Fumbles - missed field goal - string of penalties - you were watching the most recent Bengal's game.
As for going long -er : http://backporch.fanhouse.com/2009/11/23/chad-ochocinco-condoms-no-85-has-you-covered/?icid=main|aim|dl1|link5|http%3A%2F%2Fbackporch.fanhouse.com%2F2009%2F11%2F23%2Fchad-ochocinco-condoms-no-85-has-you-covered%2F

Anonymous said...

My boss was in business for himself in the past. He could not afford health insurance. When his Korean wife got cancer he went to the state to asked for help. The bottom line "if she was illegal we could help you" His wife died.
Today Obama is going to make health insurance affordable for these small business owners. Why are the conservatives opposed to this?

Steelerfan said...

never mess with the towel.. myron will kickyour ass every time.

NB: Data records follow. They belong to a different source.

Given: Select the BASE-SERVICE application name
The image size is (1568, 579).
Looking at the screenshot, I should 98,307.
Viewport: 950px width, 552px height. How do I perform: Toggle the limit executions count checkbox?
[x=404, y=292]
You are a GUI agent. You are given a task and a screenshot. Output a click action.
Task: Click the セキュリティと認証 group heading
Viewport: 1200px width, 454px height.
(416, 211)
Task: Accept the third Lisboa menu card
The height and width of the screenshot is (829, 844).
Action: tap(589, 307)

bet those fans who burned the towel dont think they are so hot now

Frank, CPhT said...

Just because the Bengals are doing good this year, doesn't change the fact that the team sucks. I am attributing all that they have done thus far to the other teams feeling sorry for them.

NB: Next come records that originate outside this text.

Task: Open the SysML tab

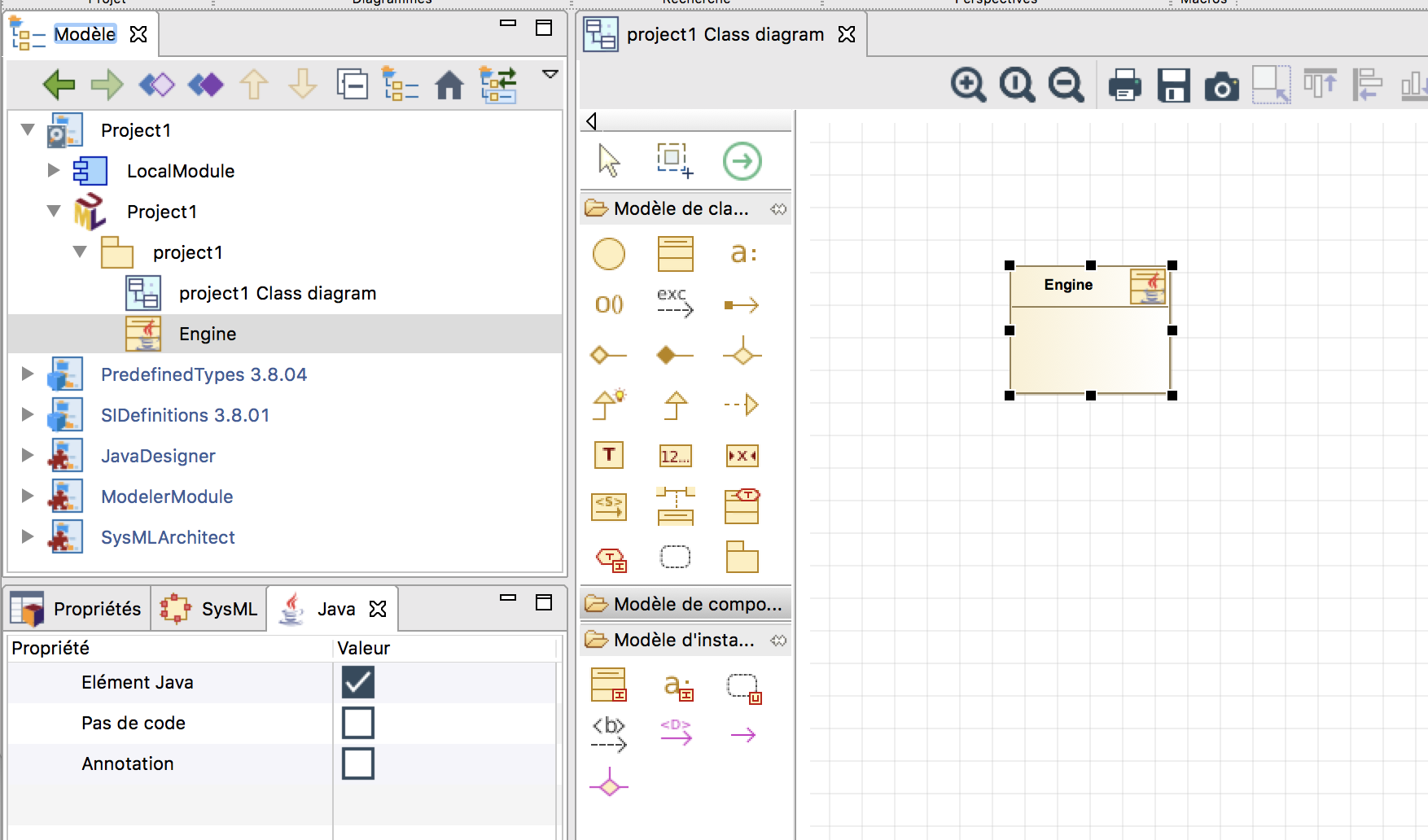Action: [210, 609]
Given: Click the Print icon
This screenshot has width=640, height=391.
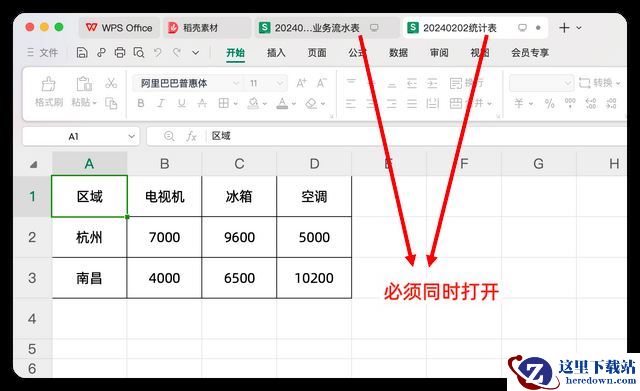Looking at the screenshot, I should tap(120, 53).
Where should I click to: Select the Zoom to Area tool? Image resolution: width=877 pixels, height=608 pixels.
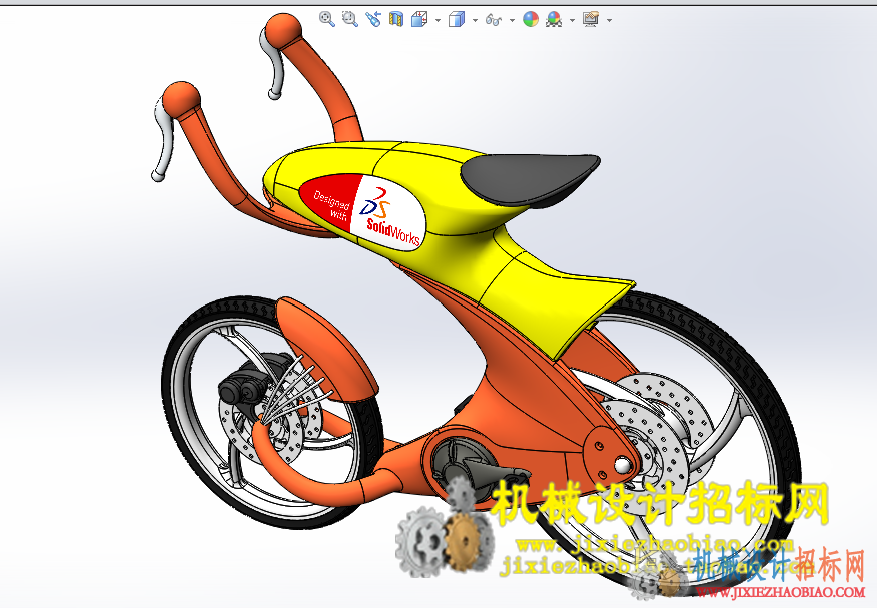tap(350, 19)
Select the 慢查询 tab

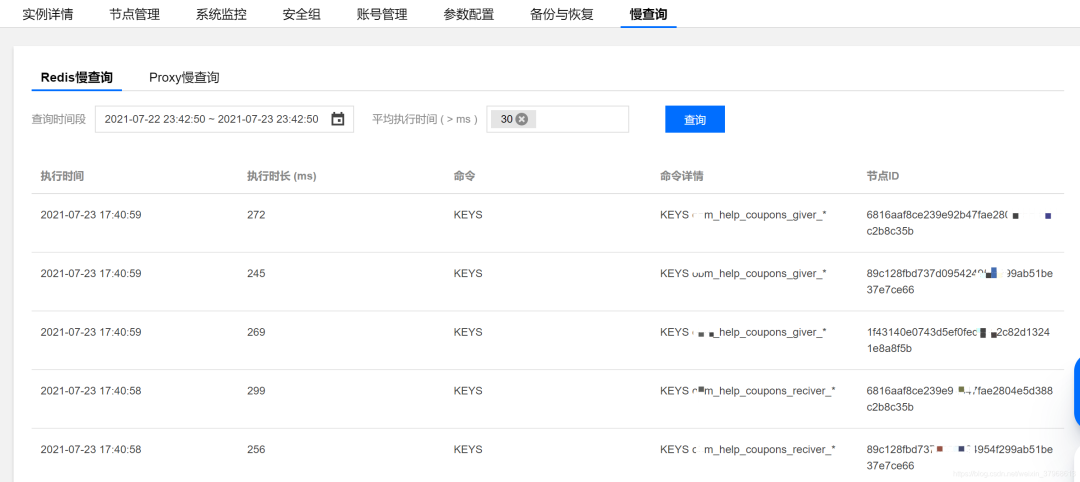[648, 14]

But then again, this Cincinnati boy never did care much for football, so what the hell do I know?

midwest woman said...

They might have sucked and I don't have a clue about their uniforms but at least they had a decent animal name. Suffered with the St. Louis Cardinals till Bill Bidwell inflicted them on Arizona. Maybe they needed a change of climate..they actually win now. Anyhoo,who names a football team after a bird???

ThatDeborahGirl said...

Yep, the Bengals are sizzling this season despite last week's loss to the Raiders. Every year, since the advent of Marvin Lewis, I watch and my hopes for them have always been dashed, but this year has been great and I hope they go all the way.

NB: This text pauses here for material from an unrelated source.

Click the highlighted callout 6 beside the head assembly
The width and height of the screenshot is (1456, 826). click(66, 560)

Here's to rooting for the home team! WHO DEY!

woolywoman said...

The worst? OH, NO, The LIONS were the worst ( are the worst, will be the worst, now and for'ver, amen.)

Anonymous said...

Try rooting for Buffalo since before the Bengals beat their monkey ass in the '88 AFC championship game. I still see the "Ickey Shuffle" in my nightmares. Rooting for the Bills is alot like talking to a MEDCO representative - it takes a good portion of your Sunday without any tangible results.

Anonymous said...

Thank you anonymous 11:35pm. The Bills are, hands down, the worst team ever. I actively root against them and it physically hurt me to see them beat Miami this week. We always say the Buffalo Bills are recruiting heavily from the local Little Loop teams.

Scarendipity said...

You know monkey, I think you just described my entire life of cheering for the Browns... that OTHER Ohio team. Every season we are hopeful that this year we wont suck, and over the months as the temps drop, so do our spirits. (Until a couple weeks ago when the Browns beat the Steelers!!!!) Colors were more vibrant and the air a little fresher.